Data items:
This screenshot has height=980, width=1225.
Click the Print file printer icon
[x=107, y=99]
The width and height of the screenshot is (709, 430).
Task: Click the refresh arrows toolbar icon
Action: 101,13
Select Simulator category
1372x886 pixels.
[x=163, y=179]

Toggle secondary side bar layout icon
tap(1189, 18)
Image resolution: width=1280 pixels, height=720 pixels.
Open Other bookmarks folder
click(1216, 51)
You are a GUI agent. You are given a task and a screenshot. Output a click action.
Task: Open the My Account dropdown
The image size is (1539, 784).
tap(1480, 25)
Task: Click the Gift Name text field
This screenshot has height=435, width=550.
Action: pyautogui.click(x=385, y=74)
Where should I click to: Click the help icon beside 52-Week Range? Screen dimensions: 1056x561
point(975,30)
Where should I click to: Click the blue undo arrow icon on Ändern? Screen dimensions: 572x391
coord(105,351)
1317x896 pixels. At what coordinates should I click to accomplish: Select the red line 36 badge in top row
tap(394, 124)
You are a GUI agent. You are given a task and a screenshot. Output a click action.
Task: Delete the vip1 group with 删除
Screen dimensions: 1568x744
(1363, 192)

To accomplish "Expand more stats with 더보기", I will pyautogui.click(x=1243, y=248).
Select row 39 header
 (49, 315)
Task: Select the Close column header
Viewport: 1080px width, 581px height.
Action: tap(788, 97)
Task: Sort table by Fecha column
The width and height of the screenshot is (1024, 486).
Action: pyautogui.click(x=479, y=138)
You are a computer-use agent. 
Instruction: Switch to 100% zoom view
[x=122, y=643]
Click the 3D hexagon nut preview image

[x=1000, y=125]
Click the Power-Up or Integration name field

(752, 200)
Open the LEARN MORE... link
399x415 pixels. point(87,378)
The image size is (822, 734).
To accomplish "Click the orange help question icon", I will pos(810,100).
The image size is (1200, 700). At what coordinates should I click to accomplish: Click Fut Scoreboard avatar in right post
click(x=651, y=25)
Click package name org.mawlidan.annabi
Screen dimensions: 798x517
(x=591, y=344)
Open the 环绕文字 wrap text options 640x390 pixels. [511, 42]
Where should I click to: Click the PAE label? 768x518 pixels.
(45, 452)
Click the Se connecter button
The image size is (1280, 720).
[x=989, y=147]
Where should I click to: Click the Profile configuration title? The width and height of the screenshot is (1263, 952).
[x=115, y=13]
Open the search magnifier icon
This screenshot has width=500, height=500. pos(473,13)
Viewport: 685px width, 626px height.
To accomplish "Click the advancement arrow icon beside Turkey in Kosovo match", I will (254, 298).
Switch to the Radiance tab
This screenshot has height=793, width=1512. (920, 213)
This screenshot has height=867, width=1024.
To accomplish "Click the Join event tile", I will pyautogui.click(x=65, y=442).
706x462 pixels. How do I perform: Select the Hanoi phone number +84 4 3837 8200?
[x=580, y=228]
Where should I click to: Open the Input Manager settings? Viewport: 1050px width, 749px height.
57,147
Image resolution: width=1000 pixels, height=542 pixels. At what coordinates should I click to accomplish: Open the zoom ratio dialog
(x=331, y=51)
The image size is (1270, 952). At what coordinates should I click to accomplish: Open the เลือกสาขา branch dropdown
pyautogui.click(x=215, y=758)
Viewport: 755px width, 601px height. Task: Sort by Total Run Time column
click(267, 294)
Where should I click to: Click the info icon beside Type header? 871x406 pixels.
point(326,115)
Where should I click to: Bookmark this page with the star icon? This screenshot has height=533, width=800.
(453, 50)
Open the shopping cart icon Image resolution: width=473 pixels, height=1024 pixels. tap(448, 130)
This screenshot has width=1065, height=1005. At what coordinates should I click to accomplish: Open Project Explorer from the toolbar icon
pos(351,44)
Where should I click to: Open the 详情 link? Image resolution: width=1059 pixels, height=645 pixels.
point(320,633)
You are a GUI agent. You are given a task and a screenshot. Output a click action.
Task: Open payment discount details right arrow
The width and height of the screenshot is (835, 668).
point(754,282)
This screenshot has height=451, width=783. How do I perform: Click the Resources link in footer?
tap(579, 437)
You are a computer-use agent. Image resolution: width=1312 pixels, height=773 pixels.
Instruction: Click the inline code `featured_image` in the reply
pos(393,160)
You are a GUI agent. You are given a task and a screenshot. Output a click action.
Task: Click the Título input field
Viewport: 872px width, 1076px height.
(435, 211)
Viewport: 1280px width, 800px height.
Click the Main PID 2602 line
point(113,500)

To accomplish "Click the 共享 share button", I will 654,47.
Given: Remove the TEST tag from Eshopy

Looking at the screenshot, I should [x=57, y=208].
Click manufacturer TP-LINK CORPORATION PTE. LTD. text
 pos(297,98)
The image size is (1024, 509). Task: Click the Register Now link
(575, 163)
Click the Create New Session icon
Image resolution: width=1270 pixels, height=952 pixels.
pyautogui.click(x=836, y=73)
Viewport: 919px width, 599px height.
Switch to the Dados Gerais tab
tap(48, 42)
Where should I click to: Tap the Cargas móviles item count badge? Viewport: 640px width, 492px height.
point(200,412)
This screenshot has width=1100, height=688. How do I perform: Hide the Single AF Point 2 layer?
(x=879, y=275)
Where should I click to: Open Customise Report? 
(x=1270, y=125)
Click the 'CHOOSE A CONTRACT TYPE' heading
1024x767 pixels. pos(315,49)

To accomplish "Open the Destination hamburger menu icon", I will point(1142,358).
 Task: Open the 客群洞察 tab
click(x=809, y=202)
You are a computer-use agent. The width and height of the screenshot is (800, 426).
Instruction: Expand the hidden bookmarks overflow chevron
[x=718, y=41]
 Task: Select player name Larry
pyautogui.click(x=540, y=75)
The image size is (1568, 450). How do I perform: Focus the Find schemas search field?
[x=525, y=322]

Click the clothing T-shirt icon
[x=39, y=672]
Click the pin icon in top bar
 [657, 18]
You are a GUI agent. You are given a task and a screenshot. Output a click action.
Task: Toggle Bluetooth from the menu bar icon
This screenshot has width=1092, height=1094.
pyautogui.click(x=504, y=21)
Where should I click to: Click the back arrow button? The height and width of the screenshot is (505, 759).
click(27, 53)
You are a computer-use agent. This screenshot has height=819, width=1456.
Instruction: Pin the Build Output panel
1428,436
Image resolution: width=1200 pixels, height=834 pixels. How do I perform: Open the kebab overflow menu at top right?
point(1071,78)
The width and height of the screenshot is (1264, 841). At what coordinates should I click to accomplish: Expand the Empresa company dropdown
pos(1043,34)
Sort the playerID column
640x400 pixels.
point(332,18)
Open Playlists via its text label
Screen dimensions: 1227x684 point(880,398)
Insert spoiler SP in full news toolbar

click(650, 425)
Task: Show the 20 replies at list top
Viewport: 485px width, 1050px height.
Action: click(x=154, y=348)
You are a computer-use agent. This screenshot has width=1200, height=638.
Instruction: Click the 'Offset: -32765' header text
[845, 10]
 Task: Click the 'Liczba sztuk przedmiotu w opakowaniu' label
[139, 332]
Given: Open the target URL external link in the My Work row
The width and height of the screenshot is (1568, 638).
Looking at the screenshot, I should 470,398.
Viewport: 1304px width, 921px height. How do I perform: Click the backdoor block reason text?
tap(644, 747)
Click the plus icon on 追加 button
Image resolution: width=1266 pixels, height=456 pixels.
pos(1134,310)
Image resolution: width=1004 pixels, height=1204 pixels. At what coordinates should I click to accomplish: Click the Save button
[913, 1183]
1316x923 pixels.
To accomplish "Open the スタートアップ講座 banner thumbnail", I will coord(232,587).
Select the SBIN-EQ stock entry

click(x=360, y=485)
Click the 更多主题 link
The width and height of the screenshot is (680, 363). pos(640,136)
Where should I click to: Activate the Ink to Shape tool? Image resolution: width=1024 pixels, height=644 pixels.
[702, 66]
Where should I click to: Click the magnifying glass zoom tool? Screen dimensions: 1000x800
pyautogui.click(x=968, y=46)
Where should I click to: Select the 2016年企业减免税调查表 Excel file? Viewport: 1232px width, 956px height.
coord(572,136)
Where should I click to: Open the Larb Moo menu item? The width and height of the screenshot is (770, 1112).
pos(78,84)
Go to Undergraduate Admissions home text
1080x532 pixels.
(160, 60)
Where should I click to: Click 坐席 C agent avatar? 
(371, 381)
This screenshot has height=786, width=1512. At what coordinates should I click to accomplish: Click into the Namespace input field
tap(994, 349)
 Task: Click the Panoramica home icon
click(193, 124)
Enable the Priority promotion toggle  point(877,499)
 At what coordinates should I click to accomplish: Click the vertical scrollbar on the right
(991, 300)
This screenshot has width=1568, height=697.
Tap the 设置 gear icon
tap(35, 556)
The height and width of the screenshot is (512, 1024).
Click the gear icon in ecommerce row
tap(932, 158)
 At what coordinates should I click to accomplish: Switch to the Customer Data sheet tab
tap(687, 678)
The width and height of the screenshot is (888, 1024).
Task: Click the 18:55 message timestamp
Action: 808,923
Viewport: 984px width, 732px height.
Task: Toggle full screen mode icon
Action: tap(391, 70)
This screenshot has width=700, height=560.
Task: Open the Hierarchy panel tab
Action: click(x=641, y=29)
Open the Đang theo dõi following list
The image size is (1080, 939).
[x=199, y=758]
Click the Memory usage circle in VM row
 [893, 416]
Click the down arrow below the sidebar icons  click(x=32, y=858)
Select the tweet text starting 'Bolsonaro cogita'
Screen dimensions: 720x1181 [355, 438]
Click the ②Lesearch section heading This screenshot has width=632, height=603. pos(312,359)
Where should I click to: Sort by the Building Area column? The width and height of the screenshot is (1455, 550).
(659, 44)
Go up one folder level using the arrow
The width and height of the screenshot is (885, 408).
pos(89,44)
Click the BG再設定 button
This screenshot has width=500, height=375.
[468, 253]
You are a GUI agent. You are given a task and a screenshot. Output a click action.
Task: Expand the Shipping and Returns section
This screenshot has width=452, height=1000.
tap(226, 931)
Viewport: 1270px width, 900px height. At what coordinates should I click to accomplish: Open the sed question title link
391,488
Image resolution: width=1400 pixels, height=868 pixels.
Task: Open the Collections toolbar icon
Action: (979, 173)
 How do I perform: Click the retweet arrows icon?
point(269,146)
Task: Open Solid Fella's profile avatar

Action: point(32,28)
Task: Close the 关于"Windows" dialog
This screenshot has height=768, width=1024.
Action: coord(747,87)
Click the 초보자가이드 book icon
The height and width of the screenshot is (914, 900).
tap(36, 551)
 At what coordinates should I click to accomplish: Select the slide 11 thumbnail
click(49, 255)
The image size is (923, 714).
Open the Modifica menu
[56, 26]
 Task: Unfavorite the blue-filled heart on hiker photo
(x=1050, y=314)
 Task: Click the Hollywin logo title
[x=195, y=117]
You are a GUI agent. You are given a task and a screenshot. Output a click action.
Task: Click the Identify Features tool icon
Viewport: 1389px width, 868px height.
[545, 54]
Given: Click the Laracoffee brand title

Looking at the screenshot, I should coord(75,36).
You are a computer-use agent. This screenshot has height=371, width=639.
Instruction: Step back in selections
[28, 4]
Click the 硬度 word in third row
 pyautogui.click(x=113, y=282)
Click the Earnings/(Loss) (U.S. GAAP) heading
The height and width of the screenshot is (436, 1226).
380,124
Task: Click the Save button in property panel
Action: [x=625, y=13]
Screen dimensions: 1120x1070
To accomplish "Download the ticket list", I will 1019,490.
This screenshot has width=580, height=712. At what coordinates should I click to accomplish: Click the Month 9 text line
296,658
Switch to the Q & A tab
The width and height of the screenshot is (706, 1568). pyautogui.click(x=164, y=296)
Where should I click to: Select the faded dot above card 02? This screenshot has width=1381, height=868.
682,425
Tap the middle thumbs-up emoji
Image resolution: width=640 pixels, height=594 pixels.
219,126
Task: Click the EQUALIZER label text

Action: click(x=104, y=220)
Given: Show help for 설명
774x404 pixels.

* **Task**
Copy the lines exactly, everything from the line containing "Click manufacturer TP-LINK" down to the line containing "point(1071,78)", both included.

* **Solution for this exercise**
Click manufacturer TP-LINK CORPORATION PTE. LTD. text
 pos(297,98)
The image size is (1024, 509). Task: Click the Register Now link
(575, 163)
Click the Create New Session icon
Image resolution: width=1270 pixels, height=952 pixels.
pyautogui.click(x=836, y=73)
Viewport: 919px width, 599px height.
Switch to the Dados Gerais tab
tap(48, 42)
Where should I click to: Tap the Cargas móviles item count badge? Viewport: 640px width, 492px height.
point(200,412)
This screenshot has width=1100, height=688. How do I perform: Hide the Single AF Point 2 layer?
(x=879, y=275)
Where should I click to: Open Customise Report? 
(x=1270, y=125)
Click the 'CHOOSE A CONTRACT TYPE' heading
1024x767 pixels. pos(315,49)

To accomplish "Open the Destination hamburger menu icon", I will point(1142,358).
 Task: Open the 客群洞察 tab
click(x=809, y=202)
You are a computer-use agent. The width and height of the screenshot is (800, 426).
Instruction: Expand the hidden bookmarks overflow chevron
[x=718, y=41]
 Task: Select player name Larry
pyautogui.click(x=540, y=75)
The image size is (1568, 450). How do I perform: Focus the Find schemas search field?
[x=525, y=322]

Click the clothing T-shirt icon
[x=39, y=672]
Click the pin icon in top bar
 [657, 18]
You are a GUI agent. You are given a task and a screenshot. Output a click action.
Task: Toggle Bluetooth from the menu bar icon
This screenshot has width=1092, height=1094.
pyautogui.click(x=504, y=21)
Where should I click to: Click the back arrow button? The height and width of the screenshot is (505, 759).
click(27, 53)
You are a computer-use agent. This screenshot has height=819, width=1456.
Instruction: Pin the Build Output panel
1428,436
Image resolution: width=1200 pixels, height=834 pixels. How do I perform: Open the kebab overflow menu at top right?
point(1071,78)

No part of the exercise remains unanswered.